Tous les secteurs de l’économie sans exception étant réputés prioritaires, on peut s’interroger légitimement sur la nature et le montant des ressources financières qui permettront de réaliser le programme présidentiel. Sur ce chapitre, les orientations du président Tebboune sont remarquablement discrètes et le communiqué de la présidence ne trouve pas un seul mot pour évoquer la situation financière de notre pays.

En revanche, il ajoute de nouvelles perspectives de dépenses en assurant que « l’État sera aux côtés des classes moyennes et vulnérables de la société pour leur offrir une vie digne et augmenter le pouvoir d’achat de tous les citoyens, avec suppression de l’imposition des faibles revenus » ; une de ses promesses de campagne à laquelle Abdelmadjid Tebboune semble tenir particulièrement.

Une situation financière plus difficile en héritage

La réalisation de ce programme peu novateur mais très ambitieux risque malheureusement d’être contrariée par des ressources financières largement insuffisantes. Le nouvel Exécutif hérite en effet dans ce domaine d’une situation beaucoup plus difficile que celle de ses prédécesseurs.
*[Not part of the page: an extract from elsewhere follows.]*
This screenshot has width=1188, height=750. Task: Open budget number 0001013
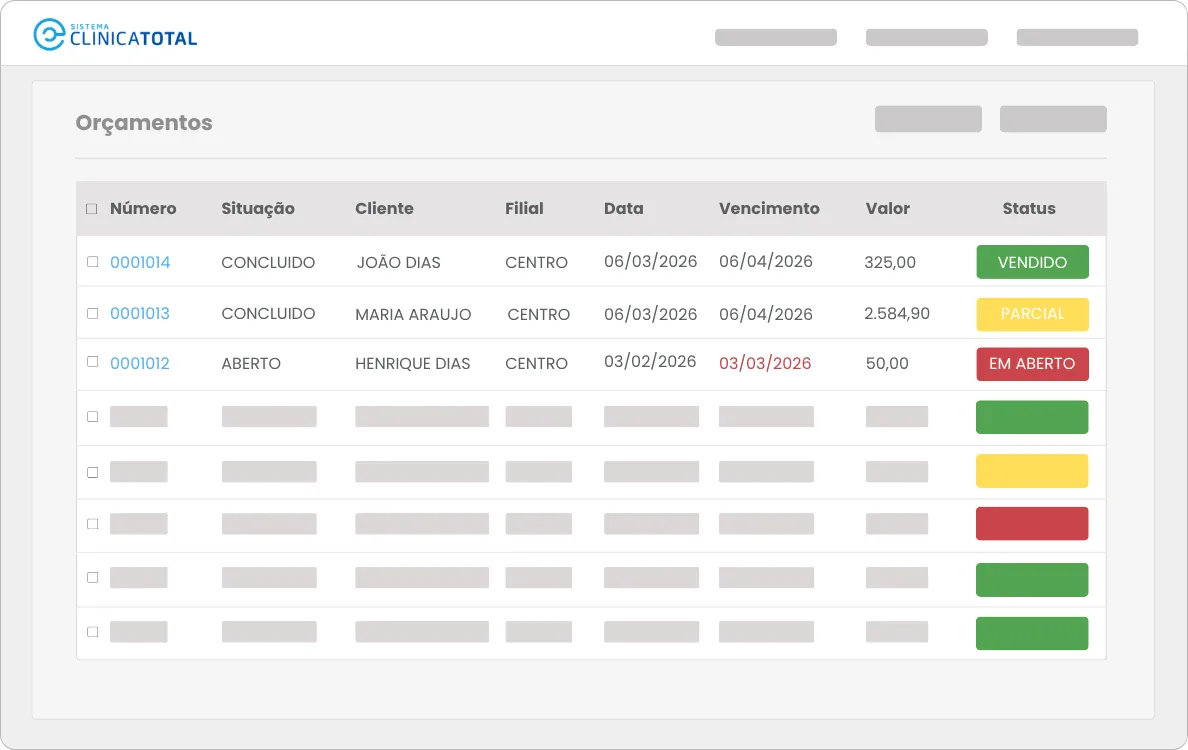139,313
Sur ce chapitre, le diagnostic des économistes algériens est à peu près unanime. Depuis plus de 5 ans, notre pays a vécu financièrement au dessus de ses moyens et a accumulé des déficits internes et externes considérables. Plombé par la baisse brutale des prix du baril qui a divisé par deux les recettes de la fiscalité pétrolière depuis juin 2014, le déficit du budget de l’État a dépassé le niveau astronomique de 15 % du PIB en 2015. Il est resté nettement supérieur à 10% au cours des dernières années. La loi de finance 2020 récemment voté par le parlement annonce encore un déficit réel de plus de 11 % du PIB pour l’année à venir.

Plutôt que de réaliser des ajustements économiques douloureux, les gouvernements algériens successifs ont préféré maintenir, voire même gonfler encore récemment, le niveau des dépenses de l’État en recourant notamment aux facilités de la planche à billet.
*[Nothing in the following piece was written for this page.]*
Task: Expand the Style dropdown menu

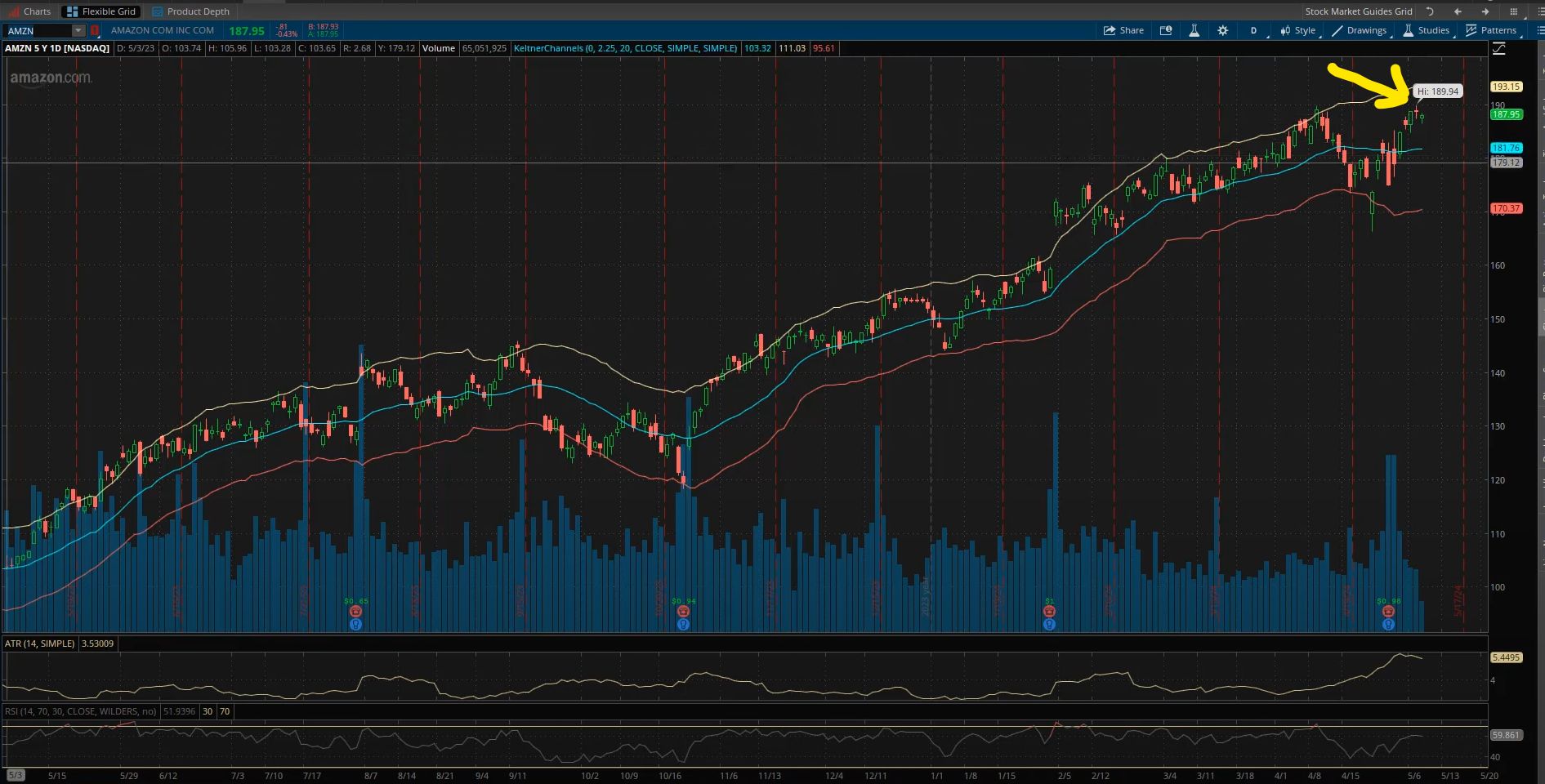Action: (x=1298, y=30)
La situation n’est pas meilleure pour nos finances extérieures. Avec des déficits de la balance des paiements qui se situent à un niveau proche de 20 milliards de dollars au cours des dernières années, le calcul sur leur durée de vie probable est vite fait. L’année 2019 s’est achevée avec des réserves de change qui frôlent la barre des 60 milliards de dollars alors qu’elles étaient encore proches de 200 milliards voici à peine 5 ans.
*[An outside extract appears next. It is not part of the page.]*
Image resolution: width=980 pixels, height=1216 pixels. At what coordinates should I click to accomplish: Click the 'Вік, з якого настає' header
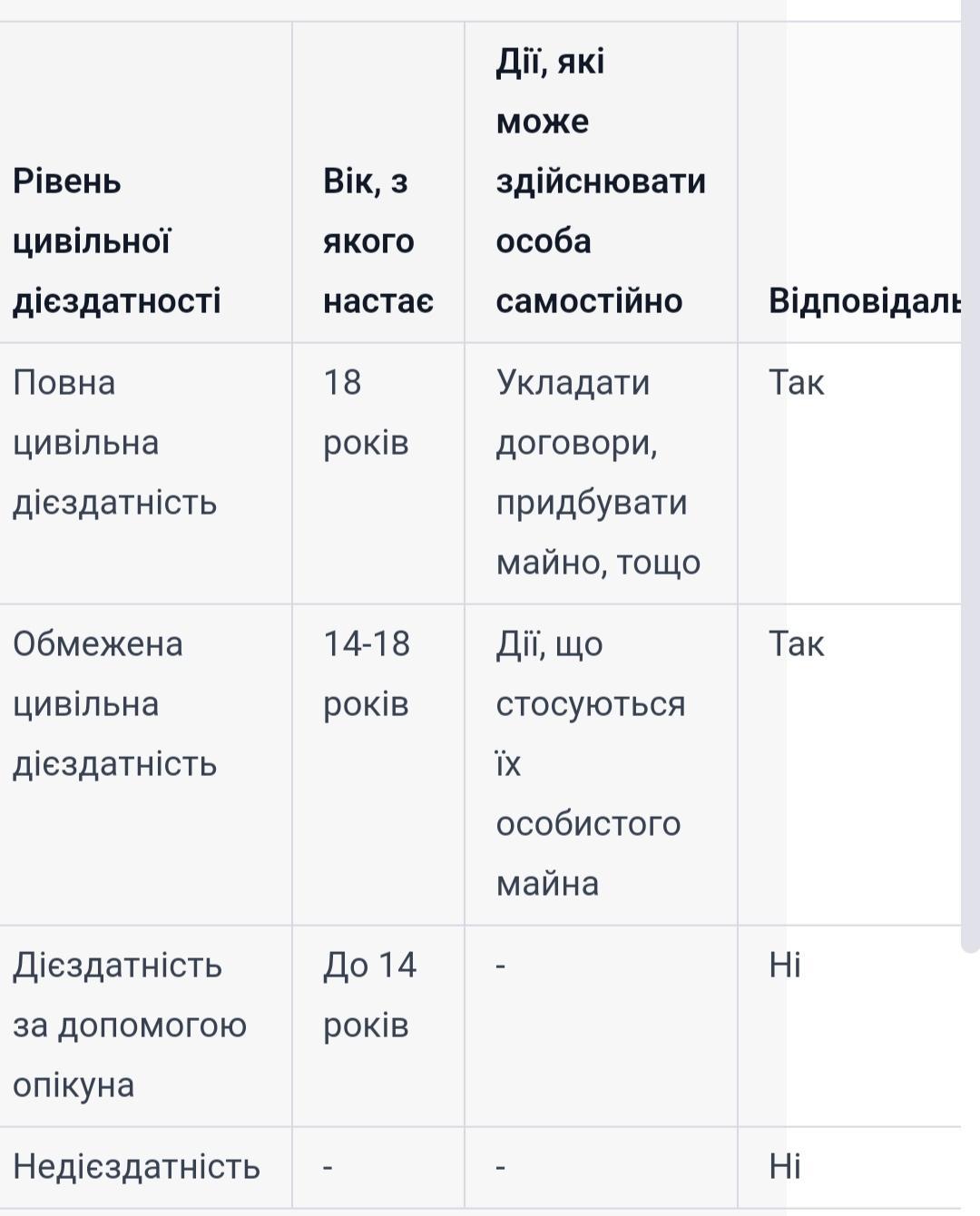click(377, 241)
Le risque est de plus en plus réel de voir s’épuiser rapidement les réserves en devises du pays accumulées au cours de la période faste des prix pétroliers supérieurs à 100 dollars.

Vers une relance de la planche à billet dès 2020 ?

Comment le président Tebboune et son gouvernement comptent-ils résoudre la contradiction entre des objectifs plus ambitieux et des ressources financières plus rares ?

À l’heure actuelle le scénario le plus réaliste et le plus probable est celui d’une poursuite de la politique financière menée par les gouvernements algériens depuis 5 ans. Au plan interne, cette continuité est d’ailleurs d’ores et déjà actée et encadrée par la loi de finances 2020.

Cette démarche axée sur la dépense publique n’apporte cependant encore aucune réponse à la question essentielle de la soutenabilité d’une politique économique qui va dans une première étape, probablement dès le deuxième semestre 2020, rendre nécessaire la prolongation du recours à la planche à billet.

Dans une seconde étape, vers 2022 selon la plupart des experts algériens, c’est une perspective beaucoup plus inquiétante qui se profile, celle d’une situation de cessation de paiements qui remettrait en cause l’indépendance de la décision économique nationale.

Pour l’instant les interventions du nouveau président et des membres de son premier gouvernement n’apportent aucune réponse convaincante à ces questions pourtant essentielles pour l’avenir économique immédiat de notre pays.